EXERCISE.
Look over the entries that follow. Report how many lines contain "will", with nothing else.

Collection entries.
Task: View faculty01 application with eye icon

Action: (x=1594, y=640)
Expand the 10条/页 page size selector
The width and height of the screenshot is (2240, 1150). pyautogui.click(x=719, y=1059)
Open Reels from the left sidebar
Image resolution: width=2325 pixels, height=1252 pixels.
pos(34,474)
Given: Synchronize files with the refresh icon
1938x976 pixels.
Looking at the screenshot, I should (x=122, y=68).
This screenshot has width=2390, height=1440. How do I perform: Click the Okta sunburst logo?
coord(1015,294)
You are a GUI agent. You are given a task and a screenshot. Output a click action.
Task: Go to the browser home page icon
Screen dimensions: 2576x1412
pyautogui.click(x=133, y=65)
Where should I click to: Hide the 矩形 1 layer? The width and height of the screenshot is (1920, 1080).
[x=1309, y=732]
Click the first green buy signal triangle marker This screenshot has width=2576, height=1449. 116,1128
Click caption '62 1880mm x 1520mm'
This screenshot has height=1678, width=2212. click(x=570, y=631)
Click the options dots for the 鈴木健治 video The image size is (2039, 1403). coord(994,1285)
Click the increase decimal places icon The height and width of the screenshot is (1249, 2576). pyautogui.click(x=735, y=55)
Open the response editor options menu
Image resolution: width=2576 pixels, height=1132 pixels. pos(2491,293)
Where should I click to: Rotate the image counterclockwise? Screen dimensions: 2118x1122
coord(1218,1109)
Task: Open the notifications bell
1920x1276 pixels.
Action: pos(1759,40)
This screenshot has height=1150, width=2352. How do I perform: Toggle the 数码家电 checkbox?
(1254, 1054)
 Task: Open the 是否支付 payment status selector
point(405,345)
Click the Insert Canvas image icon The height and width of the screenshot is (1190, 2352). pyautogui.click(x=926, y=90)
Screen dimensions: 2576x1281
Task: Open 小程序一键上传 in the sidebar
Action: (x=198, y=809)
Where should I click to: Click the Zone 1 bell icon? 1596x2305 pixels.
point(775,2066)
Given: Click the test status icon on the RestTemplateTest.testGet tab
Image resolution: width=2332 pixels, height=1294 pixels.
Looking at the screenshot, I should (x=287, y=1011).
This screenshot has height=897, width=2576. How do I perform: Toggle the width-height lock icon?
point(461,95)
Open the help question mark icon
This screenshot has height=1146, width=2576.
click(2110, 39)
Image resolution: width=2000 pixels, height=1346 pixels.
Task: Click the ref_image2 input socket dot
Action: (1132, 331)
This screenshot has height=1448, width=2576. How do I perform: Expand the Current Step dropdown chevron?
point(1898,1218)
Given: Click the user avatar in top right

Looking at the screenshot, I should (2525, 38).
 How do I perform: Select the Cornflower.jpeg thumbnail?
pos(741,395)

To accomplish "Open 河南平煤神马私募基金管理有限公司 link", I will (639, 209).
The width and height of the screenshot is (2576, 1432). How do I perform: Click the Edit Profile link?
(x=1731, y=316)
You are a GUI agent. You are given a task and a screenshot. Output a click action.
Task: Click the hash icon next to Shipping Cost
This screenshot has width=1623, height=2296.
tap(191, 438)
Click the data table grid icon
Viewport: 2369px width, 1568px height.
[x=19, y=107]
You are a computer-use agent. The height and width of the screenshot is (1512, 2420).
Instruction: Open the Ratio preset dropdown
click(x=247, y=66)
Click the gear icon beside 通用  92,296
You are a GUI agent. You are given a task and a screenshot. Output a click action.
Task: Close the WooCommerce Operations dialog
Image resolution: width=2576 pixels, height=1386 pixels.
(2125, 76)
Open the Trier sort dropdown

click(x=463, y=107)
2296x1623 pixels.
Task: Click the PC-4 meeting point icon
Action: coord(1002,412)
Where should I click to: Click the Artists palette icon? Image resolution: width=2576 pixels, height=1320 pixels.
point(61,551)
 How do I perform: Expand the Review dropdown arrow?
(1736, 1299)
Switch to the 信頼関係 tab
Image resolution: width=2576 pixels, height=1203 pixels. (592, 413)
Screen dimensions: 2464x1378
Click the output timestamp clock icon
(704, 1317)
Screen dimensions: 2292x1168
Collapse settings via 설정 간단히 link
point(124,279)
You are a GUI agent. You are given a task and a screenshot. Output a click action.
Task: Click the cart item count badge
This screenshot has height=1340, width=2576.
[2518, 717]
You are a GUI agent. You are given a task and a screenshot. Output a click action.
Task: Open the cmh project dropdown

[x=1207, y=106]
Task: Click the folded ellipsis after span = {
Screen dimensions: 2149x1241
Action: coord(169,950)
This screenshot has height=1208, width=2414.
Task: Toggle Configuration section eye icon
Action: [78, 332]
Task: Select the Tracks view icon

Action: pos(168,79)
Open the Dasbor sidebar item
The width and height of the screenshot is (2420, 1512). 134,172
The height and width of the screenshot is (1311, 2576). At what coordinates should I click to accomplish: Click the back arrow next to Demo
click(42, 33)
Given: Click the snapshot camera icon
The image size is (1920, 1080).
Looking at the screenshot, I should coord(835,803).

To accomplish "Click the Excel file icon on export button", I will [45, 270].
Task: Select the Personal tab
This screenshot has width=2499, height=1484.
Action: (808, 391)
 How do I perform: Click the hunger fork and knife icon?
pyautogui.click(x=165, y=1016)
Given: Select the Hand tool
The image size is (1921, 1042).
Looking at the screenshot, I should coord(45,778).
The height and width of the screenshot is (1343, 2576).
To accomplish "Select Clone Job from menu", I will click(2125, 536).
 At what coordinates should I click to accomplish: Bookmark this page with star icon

WRITTEN ANSWER.
3